The inspiration for Meyer's work came, not from within mathematics, but from the oil industry. In the 1980s the French engineer Jean Morlet wondered how to best use seismic data to find oil: if you send vibrations into the ground, how can you use their echo to figure out where the oil is hiding? Morlet, together with the physicist Alex Grossmann, came up with a way of analysing the signals, and also coined the term "wavelet", but the oil industry wasn't interested. Morlet's method wasn't used, but it was published in a scientific journal.

This is a sine wave. It extends indefinitely to the left and right. Since sine waves are related to cosine, this could also be seen as a representation of a cosine wave.
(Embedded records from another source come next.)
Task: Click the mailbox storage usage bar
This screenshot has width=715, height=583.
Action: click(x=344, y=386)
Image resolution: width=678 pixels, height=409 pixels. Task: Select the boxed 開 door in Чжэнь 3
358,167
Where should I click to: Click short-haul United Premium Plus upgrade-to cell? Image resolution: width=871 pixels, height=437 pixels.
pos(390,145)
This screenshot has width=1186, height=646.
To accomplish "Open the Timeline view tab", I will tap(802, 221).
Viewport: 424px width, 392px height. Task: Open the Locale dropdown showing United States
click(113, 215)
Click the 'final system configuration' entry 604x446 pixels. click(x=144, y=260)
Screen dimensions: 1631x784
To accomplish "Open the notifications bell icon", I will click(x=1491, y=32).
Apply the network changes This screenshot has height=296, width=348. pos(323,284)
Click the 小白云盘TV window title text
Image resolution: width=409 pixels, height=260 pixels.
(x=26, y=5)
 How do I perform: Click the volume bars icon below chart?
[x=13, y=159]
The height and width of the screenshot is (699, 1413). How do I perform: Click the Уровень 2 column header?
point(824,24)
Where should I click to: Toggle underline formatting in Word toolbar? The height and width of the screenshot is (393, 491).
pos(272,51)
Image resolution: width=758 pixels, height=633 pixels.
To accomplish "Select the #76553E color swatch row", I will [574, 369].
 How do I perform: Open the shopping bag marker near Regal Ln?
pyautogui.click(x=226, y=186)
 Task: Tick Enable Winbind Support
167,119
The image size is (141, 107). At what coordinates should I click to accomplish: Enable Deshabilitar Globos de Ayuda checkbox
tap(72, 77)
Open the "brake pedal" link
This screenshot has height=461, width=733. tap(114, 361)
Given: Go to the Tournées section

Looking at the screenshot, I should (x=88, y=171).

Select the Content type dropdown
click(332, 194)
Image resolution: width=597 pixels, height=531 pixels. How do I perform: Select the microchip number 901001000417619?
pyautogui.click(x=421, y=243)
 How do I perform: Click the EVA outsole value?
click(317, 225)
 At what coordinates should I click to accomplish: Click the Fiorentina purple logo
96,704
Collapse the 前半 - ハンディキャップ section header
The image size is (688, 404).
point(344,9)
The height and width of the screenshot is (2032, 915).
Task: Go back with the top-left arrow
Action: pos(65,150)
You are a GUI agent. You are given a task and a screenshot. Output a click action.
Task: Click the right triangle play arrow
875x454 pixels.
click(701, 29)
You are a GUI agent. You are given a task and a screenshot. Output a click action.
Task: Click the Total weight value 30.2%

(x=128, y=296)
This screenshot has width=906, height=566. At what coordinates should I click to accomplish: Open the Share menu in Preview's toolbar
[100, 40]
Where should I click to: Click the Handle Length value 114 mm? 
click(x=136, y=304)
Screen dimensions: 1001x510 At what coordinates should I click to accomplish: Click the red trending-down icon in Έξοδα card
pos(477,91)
Meyer came across Morlet's results and spotted their potential. Mathematicians and engineers already had a powerful tool for analysing and processing certain types of information. Fourier analysis, as it's called, is best explained using sound as an example. The sound of the middle A on a tuning fork is represented by a perfect sine wave, such as the one seen on the left. Other sounds, like that of a violin playing the same note, are more complicated. However, it turns out that any periodic sound, in fact any type of periodic signal, can be decomposed into a sum of sine and cosine waves of different frequencies. This enables you to do a whole range of things. For example, it enables you to manipulate the different frequencies of a sound individually, or to "clean it up" by removing interfering noise. (You can read more about Fourier analysis on Plus.)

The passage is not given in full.